After attending Selah High School and Buena Tech, Hull attended the University of Portland. As a senior in 2002, he earned All-West Coast Conference second-team honors for the second straight season after leading the league with eight saves. He posted a 2–3 record in 2002 with a 3.64 ERA and 61 strikeouts in 59.1 innings.

==Professional career==
Hull signed with the Los Angeles Dodgers as an undrafted free agent on June 18, 2002. After a brief stint in the Pioneer League, Hull pitched for the Vero Beach Dodgers in 2003 and 2004 before being promoted to the Jacksonville Suns during the 2004 season. In 2003, at Vero Beach he went 3–5 with a 2.68 ERA in 31 appearances (14 starts).

He was promoted to the Las Vegas 51s, the Dodgers' Triple-A team, during the 2005 season and pitched primarily in the 51s bullpen for the next two seasons.

He was briefly promoted to the Major League team in May 2007, but was returned to the 51s a few days later without appearing in a single game.

He made his MLB debut on July 24, 2007, against the Houston Astros, working two scoreless innings in relief.

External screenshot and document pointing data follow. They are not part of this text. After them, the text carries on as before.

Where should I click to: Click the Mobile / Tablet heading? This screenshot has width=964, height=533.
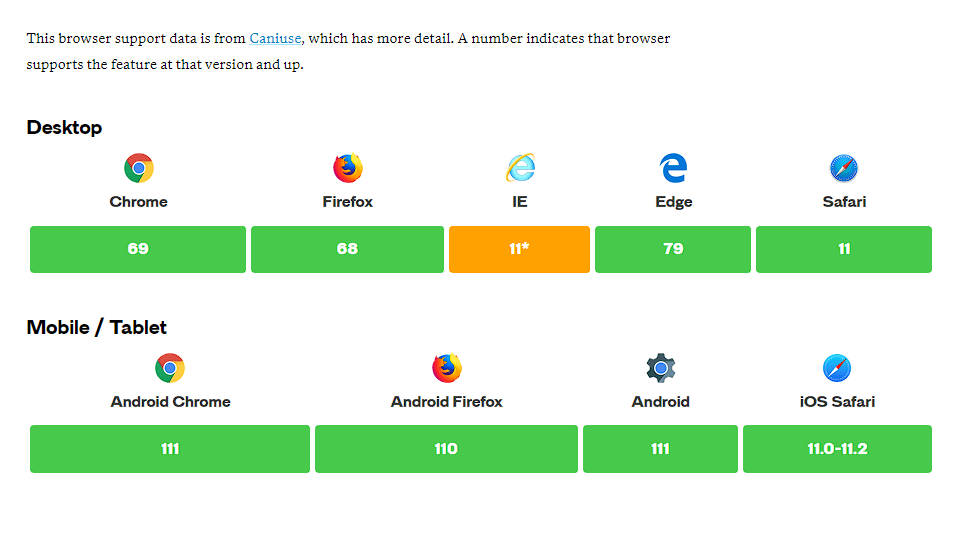pos(97,327)
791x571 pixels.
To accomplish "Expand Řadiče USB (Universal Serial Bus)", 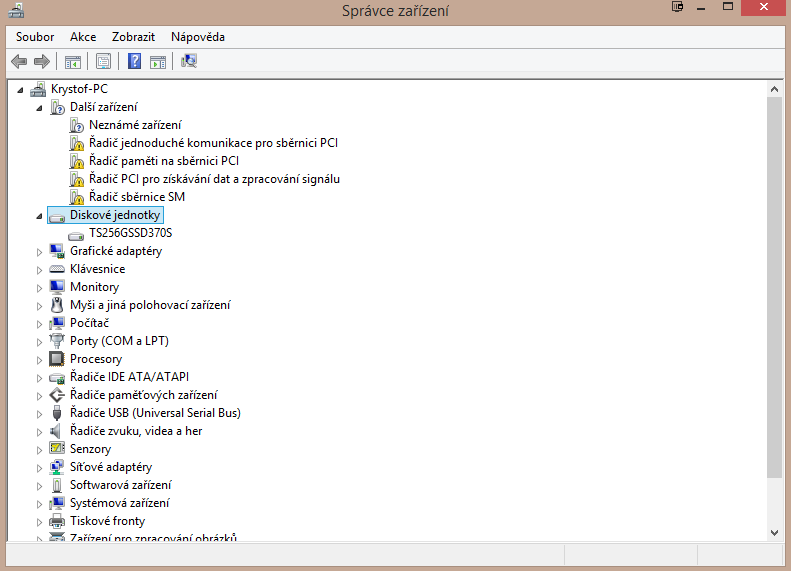I will (x=40, y=413).
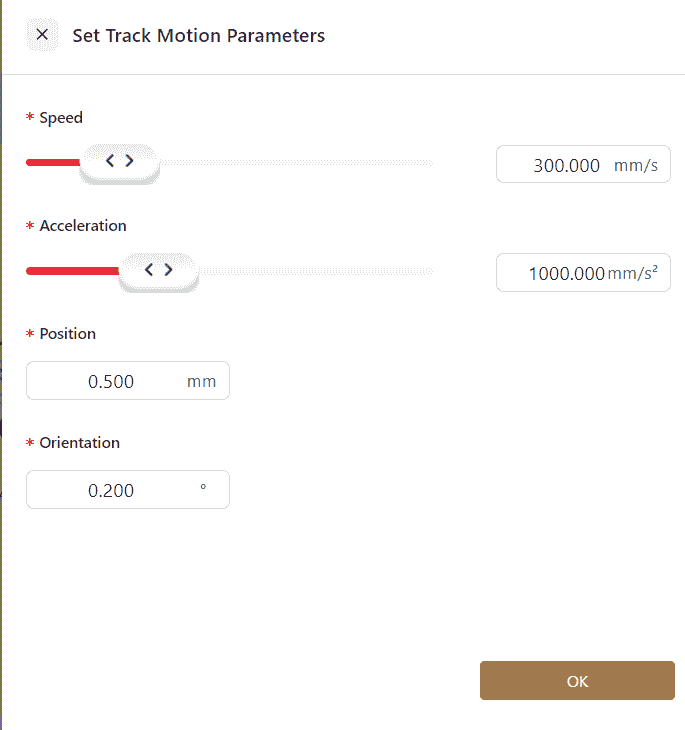685x730 pixels.
Task: Click left chevron on Acceleration slider handle
Action: (149, 269)
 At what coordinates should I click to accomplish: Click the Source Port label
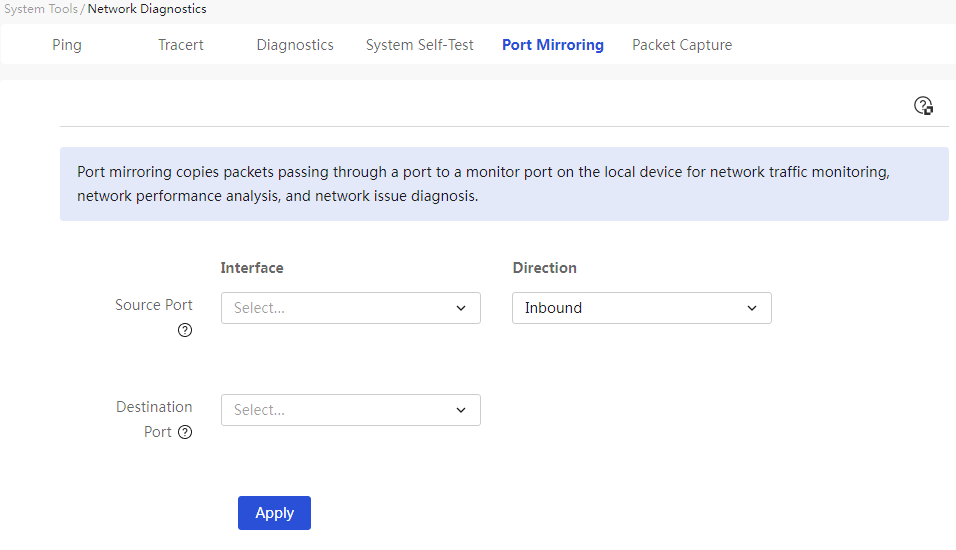pyautogui.click(x=154, y=305)
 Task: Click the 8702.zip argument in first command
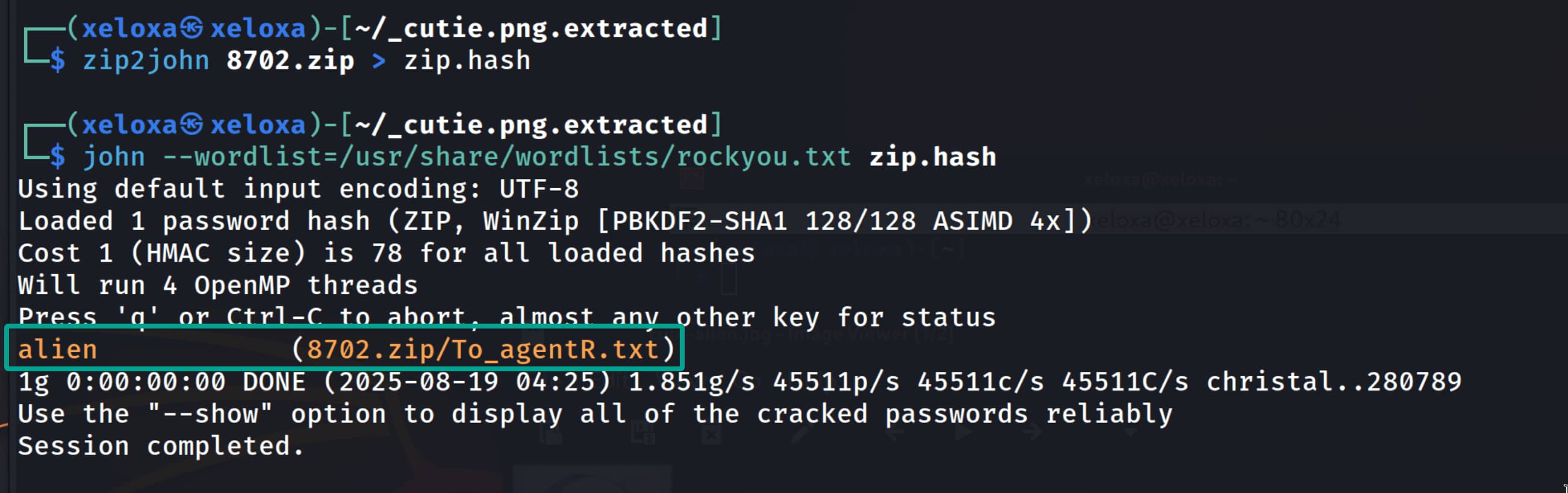(x=290, y=61)
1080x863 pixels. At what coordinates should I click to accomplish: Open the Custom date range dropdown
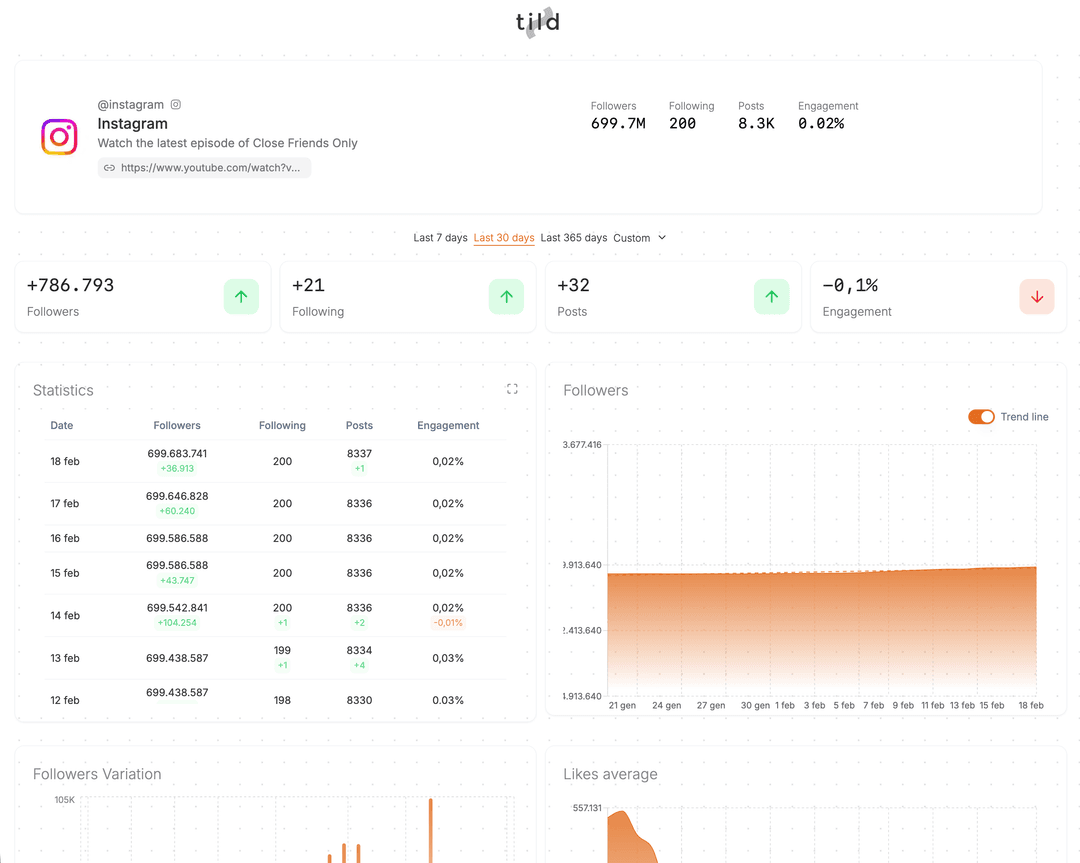point(639,238)
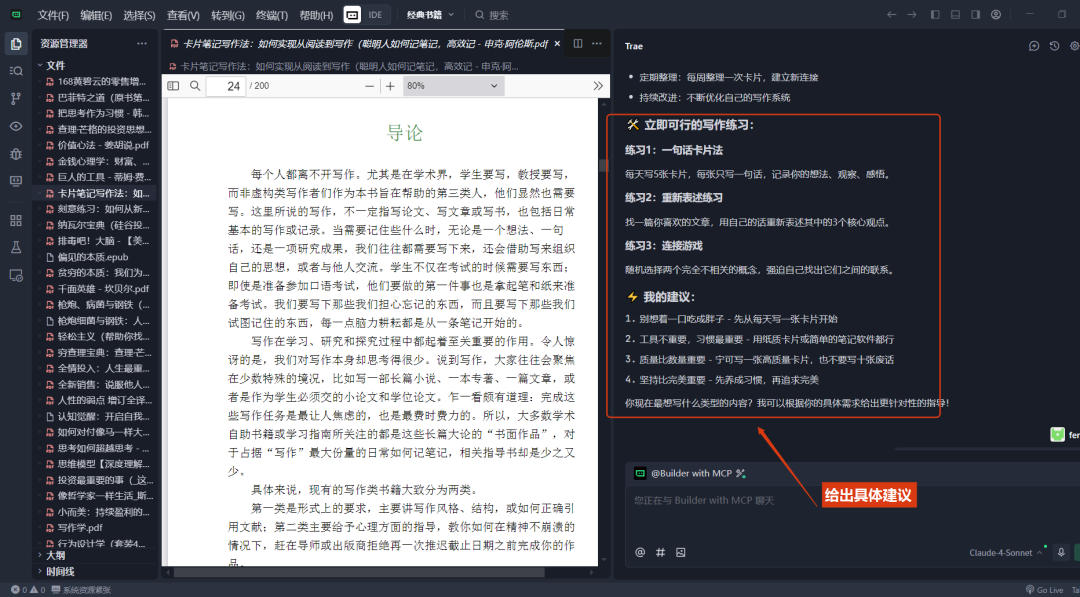The height and width of the screenshot is (597, 1080).
Task: Attach an image using the picture icon
Action: click(x=680, y=552)
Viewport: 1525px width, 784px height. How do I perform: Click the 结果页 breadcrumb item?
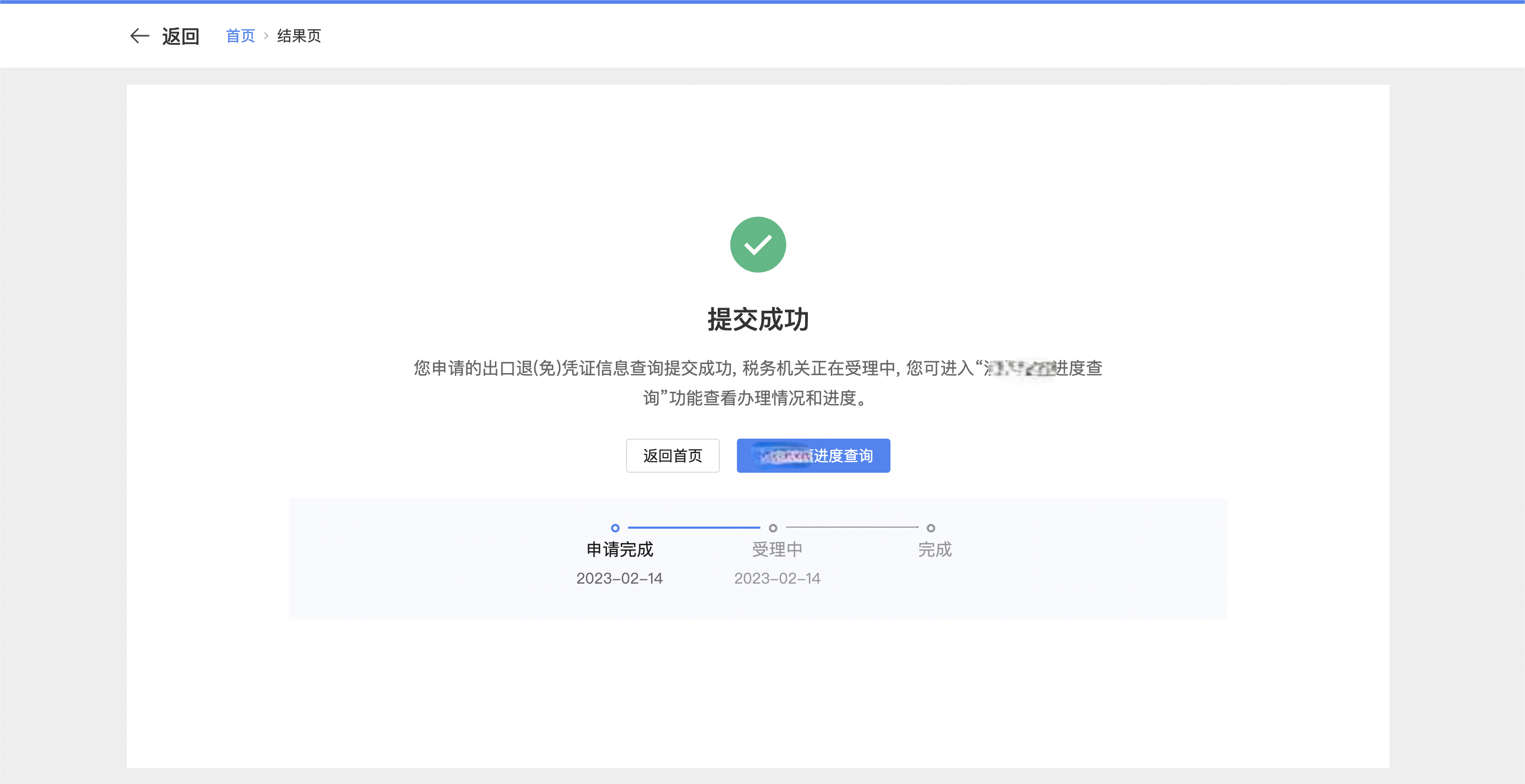click(x=299, y=36)
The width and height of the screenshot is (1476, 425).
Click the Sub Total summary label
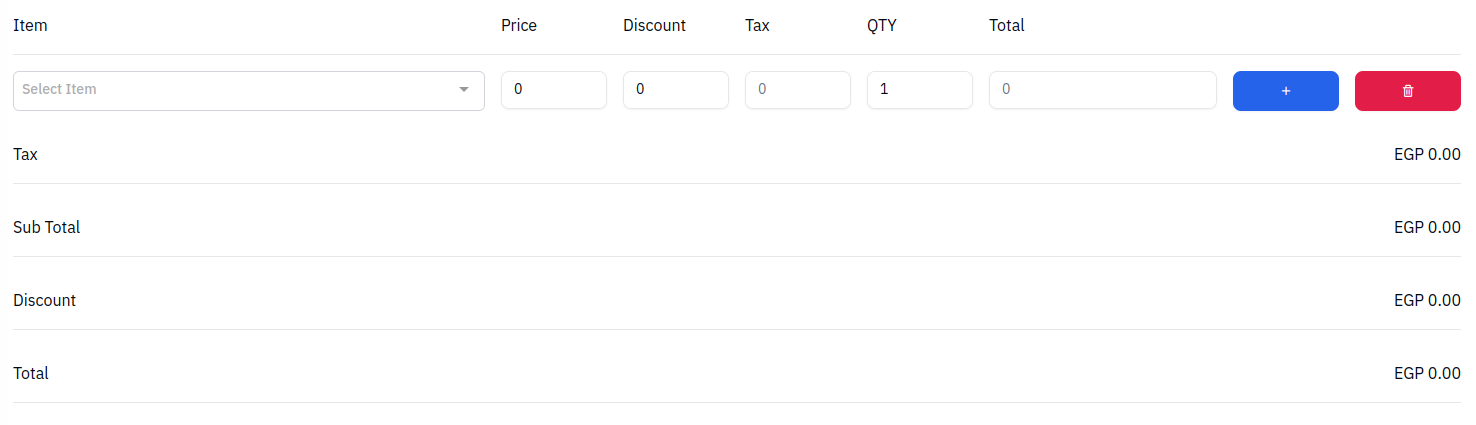(46, 227)
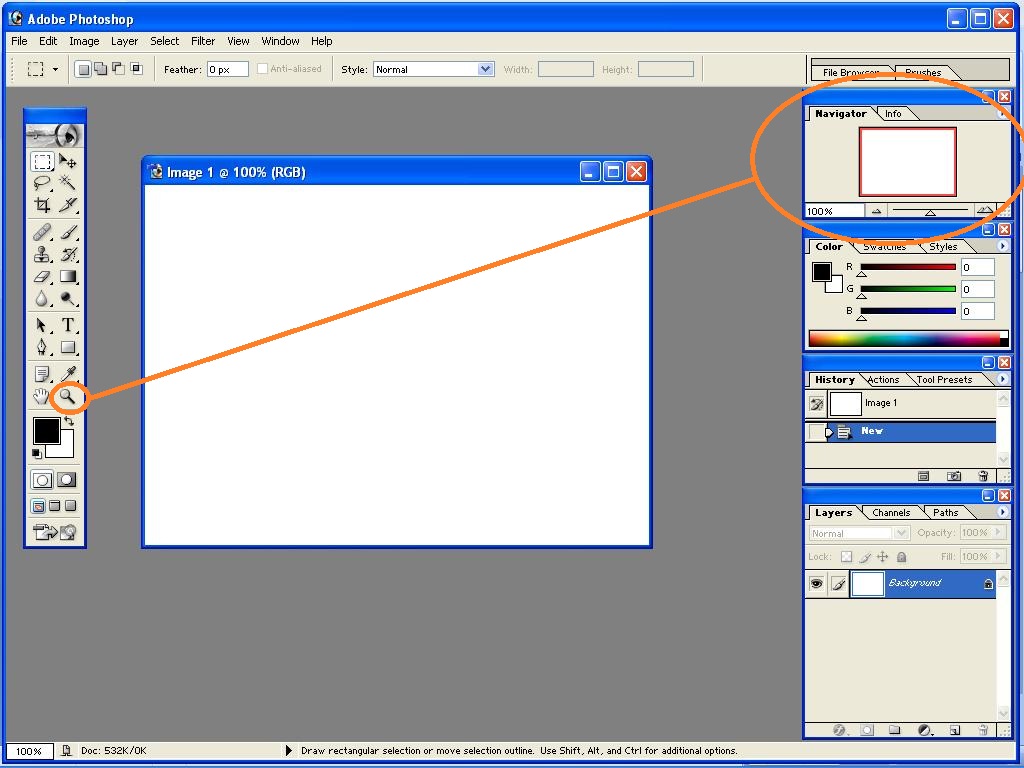Open the Layers panel flyout menu

click(x=1003, y=512)
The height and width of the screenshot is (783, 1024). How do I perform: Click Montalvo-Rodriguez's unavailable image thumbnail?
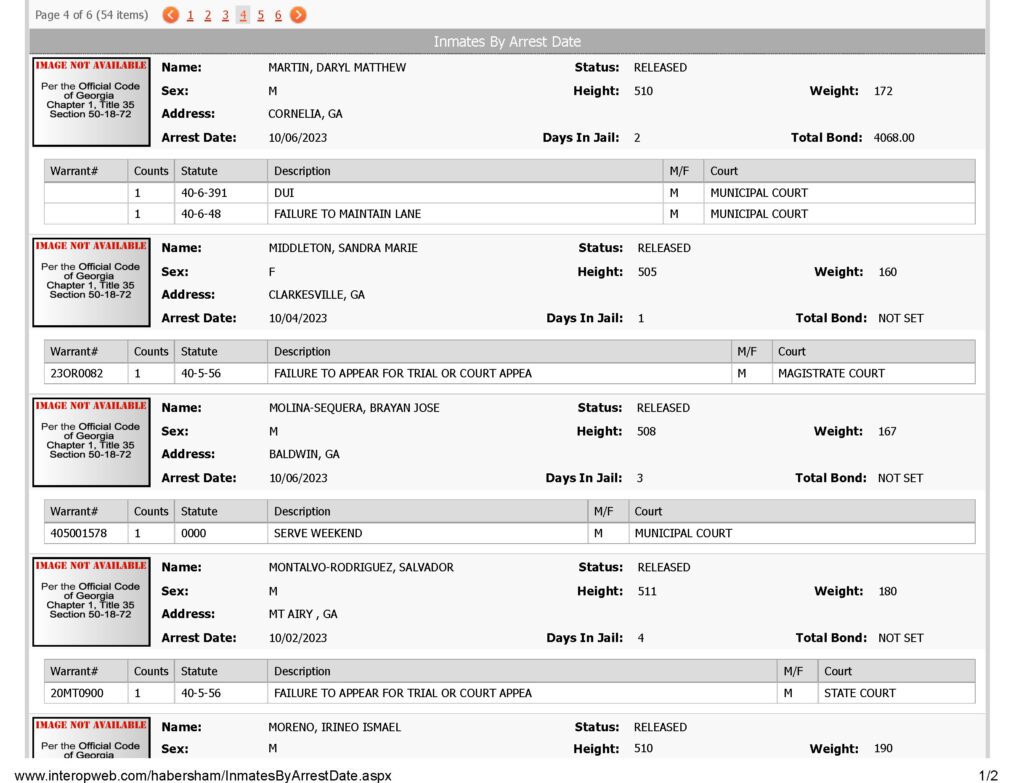click(91, 602)
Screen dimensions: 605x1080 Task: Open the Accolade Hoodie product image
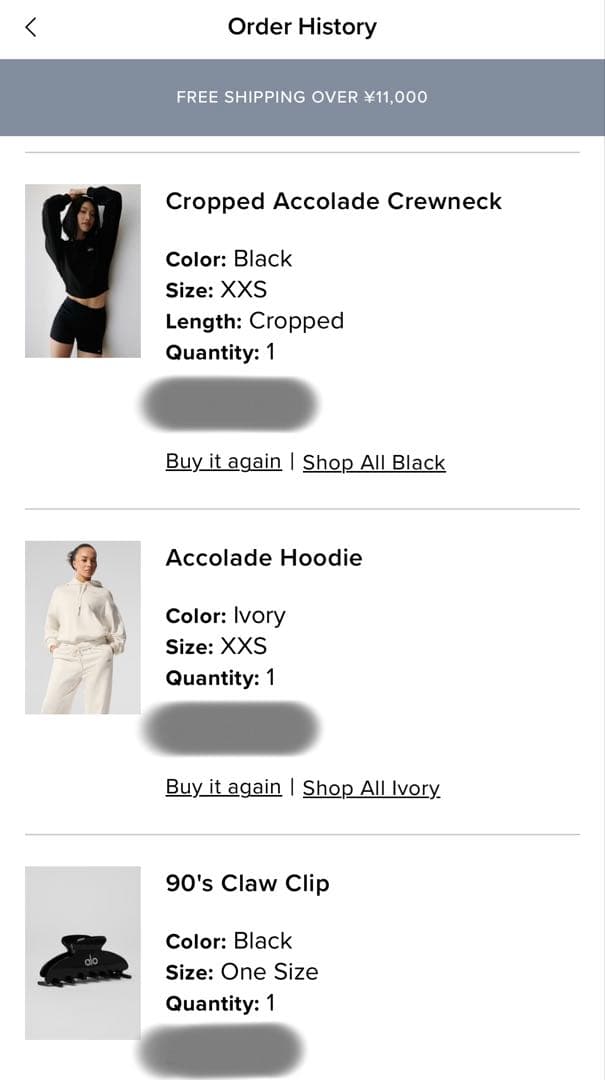pyautogui.click(x=83, y=627)
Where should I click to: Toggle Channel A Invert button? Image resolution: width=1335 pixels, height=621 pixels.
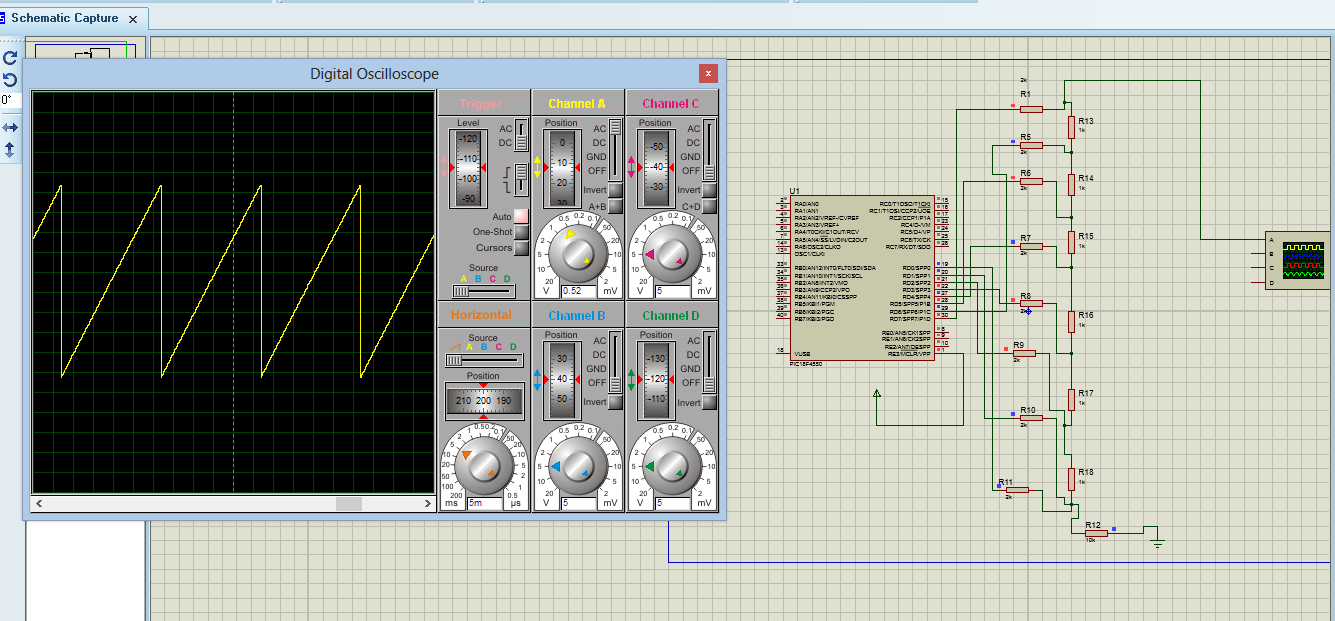point(615,190)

On April 7, 2008, he was traded by the Dodgers to the Boston Red Sox for infielder Christian Lara. He was then optioned to the Triple-A Pawtucket Red Sox. The Red Sox designated him for assignment on August 30. He became a free agent at the end of the season and signed a minor league contract with the Seattle Mariners in December. After pitching in their minor league system in 2009, he again became a free agent after the season and was not signed by any other teams.